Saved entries
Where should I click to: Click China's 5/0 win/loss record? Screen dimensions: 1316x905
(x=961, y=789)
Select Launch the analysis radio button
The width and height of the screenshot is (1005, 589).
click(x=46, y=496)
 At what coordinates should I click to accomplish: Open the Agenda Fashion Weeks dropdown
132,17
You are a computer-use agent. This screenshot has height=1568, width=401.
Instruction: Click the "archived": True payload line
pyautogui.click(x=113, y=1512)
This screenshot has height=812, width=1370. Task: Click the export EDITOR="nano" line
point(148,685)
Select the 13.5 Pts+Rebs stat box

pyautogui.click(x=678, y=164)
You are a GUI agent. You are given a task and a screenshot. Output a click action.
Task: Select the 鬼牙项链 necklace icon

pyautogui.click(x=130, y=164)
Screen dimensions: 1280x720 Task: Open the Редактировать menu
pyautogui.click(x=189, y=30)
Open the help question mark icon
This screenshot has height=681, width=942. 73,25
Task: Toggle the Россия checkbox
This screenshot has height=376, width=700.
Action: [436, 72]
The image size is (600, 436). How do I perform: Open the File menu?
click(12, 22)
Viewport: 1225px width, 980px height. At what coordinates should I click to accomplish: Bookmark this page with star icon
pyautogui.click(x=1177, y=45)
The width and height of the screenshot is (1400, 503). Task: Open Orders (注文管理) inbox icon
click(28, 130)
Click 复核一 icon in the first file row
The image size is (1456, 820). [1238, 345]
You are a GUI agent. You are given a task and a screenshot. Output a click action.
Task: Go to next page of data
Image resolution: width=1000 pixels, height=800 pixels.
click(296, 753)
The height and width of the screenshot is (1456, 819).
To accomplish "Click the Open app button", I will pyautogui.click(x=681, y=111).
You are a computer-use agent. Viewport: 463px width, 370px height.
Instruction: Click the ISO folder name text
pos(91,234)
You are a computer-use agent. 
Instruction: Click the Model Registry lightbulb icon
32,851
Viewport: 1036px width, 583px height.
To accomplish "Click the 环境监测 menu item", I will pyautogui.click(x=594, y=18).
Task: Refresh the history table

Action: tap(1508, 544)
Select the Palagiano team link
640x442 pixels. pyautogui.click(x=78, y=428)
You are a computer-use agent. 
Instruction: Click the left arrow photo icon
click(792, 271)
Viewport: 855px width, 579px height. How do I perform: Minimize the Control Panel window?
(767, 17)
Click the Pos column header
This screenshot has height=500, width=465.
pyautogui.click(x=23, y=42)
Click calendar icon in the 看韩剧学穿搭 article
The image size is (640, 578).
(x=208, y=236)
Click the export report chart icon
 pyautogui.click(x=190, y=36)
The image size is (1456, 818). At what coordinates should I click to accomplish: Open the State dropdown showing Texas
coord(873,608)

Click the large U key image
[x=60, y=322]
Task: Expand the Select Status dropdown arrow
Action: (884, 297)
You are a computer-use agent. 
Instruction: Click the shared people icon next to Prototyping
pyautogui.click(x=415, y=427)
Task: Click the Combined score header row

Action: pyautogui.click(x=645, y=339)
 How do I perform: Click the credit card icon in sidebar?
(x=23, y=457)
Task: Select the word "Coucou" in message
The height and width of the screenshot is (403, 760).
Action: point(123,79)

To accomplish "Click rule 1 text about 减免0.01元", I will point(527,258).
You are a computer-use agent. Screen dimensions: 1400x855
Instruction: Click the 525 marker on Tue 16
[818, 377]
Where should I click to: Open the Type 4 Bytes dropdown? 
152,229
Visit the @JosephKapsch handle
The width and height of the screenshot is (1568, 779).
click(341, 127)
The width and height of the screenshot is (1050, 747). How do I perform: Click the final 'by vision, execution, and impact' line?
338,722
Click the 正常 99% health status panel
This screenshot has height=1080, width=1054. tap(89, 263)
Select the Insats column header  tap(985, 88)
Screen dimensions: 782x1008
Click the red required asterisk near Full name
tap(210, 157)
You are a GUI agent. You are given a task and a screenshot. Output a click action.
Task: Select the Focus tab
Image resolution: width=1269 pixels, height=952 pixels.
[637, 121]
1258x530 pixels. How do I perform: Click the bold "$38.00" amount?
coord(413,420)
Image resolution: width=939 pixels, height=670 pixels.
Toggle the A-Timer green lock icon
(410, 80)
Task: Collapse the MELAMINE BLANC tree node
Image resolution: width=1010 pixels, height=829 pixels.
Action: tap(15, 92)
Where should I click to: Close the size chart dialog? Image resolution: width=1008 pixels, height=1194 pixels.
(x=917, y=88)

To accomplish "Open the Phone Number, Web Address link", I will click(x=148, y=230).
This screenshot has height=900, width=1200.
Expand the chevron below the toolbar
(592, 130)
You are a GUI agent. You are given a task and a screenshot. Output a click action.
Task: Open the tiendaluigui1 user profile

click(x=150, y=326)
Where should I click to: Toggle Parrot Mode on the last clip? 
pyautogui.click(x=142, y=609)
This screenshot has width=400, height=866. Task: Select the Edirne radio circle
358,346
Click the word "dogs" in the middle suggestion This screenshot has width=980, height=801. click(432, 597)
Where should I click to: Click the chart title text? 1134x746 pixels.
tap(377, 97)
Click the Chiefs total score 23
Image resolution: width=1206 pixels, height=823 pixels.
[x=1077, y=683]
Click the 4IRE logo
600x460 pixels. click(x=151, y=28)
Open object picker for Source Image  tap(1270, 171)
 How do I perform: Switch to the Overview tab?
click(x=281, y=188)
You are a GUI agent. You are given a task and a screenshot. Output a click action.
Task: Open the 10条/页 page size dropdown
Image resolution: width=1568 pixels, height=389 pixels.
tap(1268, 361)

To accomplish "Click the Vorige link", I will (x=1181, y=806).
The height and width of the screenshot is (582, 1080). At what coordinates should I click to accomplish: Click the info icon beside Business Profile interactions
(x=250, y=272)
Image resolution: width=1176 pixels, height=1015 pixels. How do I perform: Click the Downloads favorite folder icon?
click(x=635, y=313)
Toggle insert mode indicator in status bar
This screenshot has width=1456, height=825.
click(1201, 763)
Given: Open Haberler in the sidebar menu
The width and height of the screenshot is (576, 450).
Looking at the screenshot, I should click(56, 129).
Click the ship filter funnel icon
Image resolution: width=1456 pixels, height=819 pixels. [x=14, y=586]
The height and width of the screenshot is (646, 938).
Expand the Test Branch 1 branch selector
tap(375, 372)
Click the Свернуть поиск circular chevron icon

**Work to complete**
Each entry in the data must be copied exactly.

**Solution to this task**
Where should I click to: Click China's 5/0 win/loss record? Screen dimensions: 1316x905
(x=961, y=789)
Select Launch the analysis radio button
The width and height of the screenshot is (1005, 589).
click(x=46, y=496)
 At what coordinates should I click to accomplish: Open the Agenda Fashion Weeks dropdown
132,17
You are a computer-use agent. This screenshot has height=1568, width=401.
Instruction: Click the "archived": True payload line
pyautogui.click(x=113, y=1512)
This screenshot has height=812, width=1370. Task: Click the export EDITOR="nano" line
point(148,685)
Select the 13.5 Pts+Rebs stat box

pyautogui.click(x=678, y=164)
You are a GUI agent. You are given a task and a screenshot. Output a click action.
Task: Select the 鬼牙项链 necklace icon

pyautogui.click(x=130, y=164)
Screen dimensions: 1280x720 Task: Open the Редактировать menu
pyautogui.click(x=189, y=30)
Open the help question mark icon
This screenshot has height=681, width=942. 73,25
Task: Toggle the Россия checkbox
This screenshot has height=376, width=700.
Action: [436, 72]
The image size is (600, 436). How do I perform: Open the File menu?
click(12, 22)
Viewport: 1225px width, 980px height. At what coordinates should I click to accomplish: Bookmark this page with star icon
pyautogui.click(x=1177, y=45)
The width and height of the screenshot is (1400, 503). Task: Open Orders (注文管理) inbox icon
click(28, 130)
Click 复核一 icon in the first file row
The image size is (1456, 820). [1238, 345]
You are a GUI agent. You are given a task and a screenshot. Output a click action.
Task: Go to next page of data
Image resolution: width=1000 pixels, height=800 pixels.
click(296, 753)
The height and width of the screenshot is (1456, 819).
To accomplish "Click the Open app button", I will pyautogui.click(x=681, y=111).
You are a computer-use agent. Viewport: 463px width, 370px height.
Instruction: Click the ISO folder name text
pos(91,234)
You are a computer-use agent. 
Instruction: Click the Model Registry lightbulb icon
32,851
Viewport: 1036px width, 583px height.
To accomplish "Click the 环境监测 menu item", I will pyautogui.click(x=594, y=18).
Task: Refresh the history table

Action: tap(1508, 544)
Select the Palagiano team link
640x442 pixels. pyautogui.click(x=78, y=428)
You are a computer-use agent. 
Instruction: Click the left arrow photo icon
click(792, 271)
Viewport: 855px width, 579px height. How do I perform: Minimize the Control Panel window?
(767, 17)
Click the Pos column header
This screenshot has height=500, width=465.
pyautogui.click(x=23, y=42)
Click calendar icon in the 看韩剧学穿搭 article
The image size is (640, 578).
(x=208, y=236)
Click the export report chart icon
 pyautogui.click(x=190, y=36)
The image size is (1456, 818). At what coordinates should I click to accomplish: Open the State dropdown showing Texas
coord(873,608)

Click the large U key image
[x=60, y=322]
Task: Expand the Select Status dropdown arrow
Action: (884, 297)
You are a computer-use agent. 
Instruction: Click the shared people icon next to Prototyping
pyautogui.click(x=415, y=427)
Task: Click the Combined score header row

Action: pyautogui.click(x=645, y=339)
 How do I perform: Click the credit card icon in sidebar?
(x=23, y=457)
Task: Select the word "Coucou" in message
The height and width of the screenshot is (403, 760).
Action: point(123,79)

To accomplish "Click rule 1 text about 减免0.01元", I will point(527,258).
You are a computer-use agent. Screen dimensions: 1400x855
Instruction: Click the 525 marker on Tue 16
[818, 377]
Where should I click to: Open the Type 4 Bytes dropdown? 
152,229
Visit the @JosephKapsch handle
The width and height of the screenshot is (1568, 779).
click(341, 127)
The width and height of the screenshot is (1050, 747). How do I perform: Click the final 'by vision, execution, and impact' line?
338,722
Click the 正常 99% health status panel
This screenshot has height=1080, width=1054. tap(89, 263)
Select the Insats column header  tap(985, 88)
Screen dimensions: 782x1008
Click the red required asterisk near Full name
tap(210, 157)
You are a GUI agent. You are given a task and a screenshot. Output a click action.
Task: Select the Focus tab
Image resolution: width=1269 pixels, height=952 pixels.
[637, 121]
1258x530 pixels. How do I perform: Click the bold "$38.00" amount?
coord(413,420)
Image resolution: width=939 pixels, height=670 pixels.
Toggle the A-Timer green lock icon
(410, 80)
Task: Collapse the MELAMINE BLANC tree node
Image resolution: width=1010 pixels, height=829 pixels.
Action: tap(15, 92)
Where should I click to: Close the size chart dialog? Image resolution: width=1008 pixels, height=1194 pixels.
(x=917, y=88)

To accomplish "Open the Phone Number, Web Address link", I will click(x=148, y=230).
This screenshot has height=900, width=1200.
Expand the chevron below the toolbar
(592, 130)
You are a GUI agent. You are given a task and a screenshot. Output a click action.
Task: Open the tiendaluigui1 user profile

click(x=150, y=326)
Where should I click to: Toggle Parrot Mode on the last clip? 
pyautogui.click(x=142, y=609)
This screenshot has width=400, height=866. Task: Select the Edirne radio circle
358,346
Click the word "dogs" in the middle suggestion This screenshot has width=980, height=801. click(432, 597)
Where should I click to: Click the chart title text? 1134x746 pixels.
tap(377, 97)
Click the Chiefs total score 23
Image resolution: width=1206 pixels, height=823 pixels.
[x=1077, y=683]
Click the 4IRE logo
600x460 pixels. click(x=151, y=28)
Open object picker for Source Image  tap(1270, 171)
 How do I perform: Switch to the Overview tab?
click(x=281, y=188)
You are a GUI agent. You are given a task and a screenshot. Output a click action.
Task: Open the 10条/页 page size dropdown
Image resolution: width=1568 pixels, height=389 pixels.
tap(1268, 361)

To accomplish "Click the Vorige link", I will (x=1181, y=806).
The height and width of the screenshot is (582, 1080). At what coordinates should I click to accomplish: Click the info icon beside Business Profile interactions
(x=250, y=272)
Image resolution: width=1176 pixels, height=1015 pixels. How do I perform: Click the Downloads favorite folder icon?
click(x=635, y=313)
Toggle insert mode indicator in status bar
This screenshot has width=1456, height=825.
click(1201, 763)
Given: Open Haberler in the sidebar menu
The width and height of the screenshot is (576, 450).
Looking at the screenshot, I should click(56, 129).
Click the ship filter funnel icon
Image resolution: width=1456 pixels, height=819 pixels. [x=14, y=586]
The height and width of the screenshot is (646, 938).
Expand the Test Branch 1 branch selector
tap(375, 372)
Click the Свернуть поиск circular chevron icon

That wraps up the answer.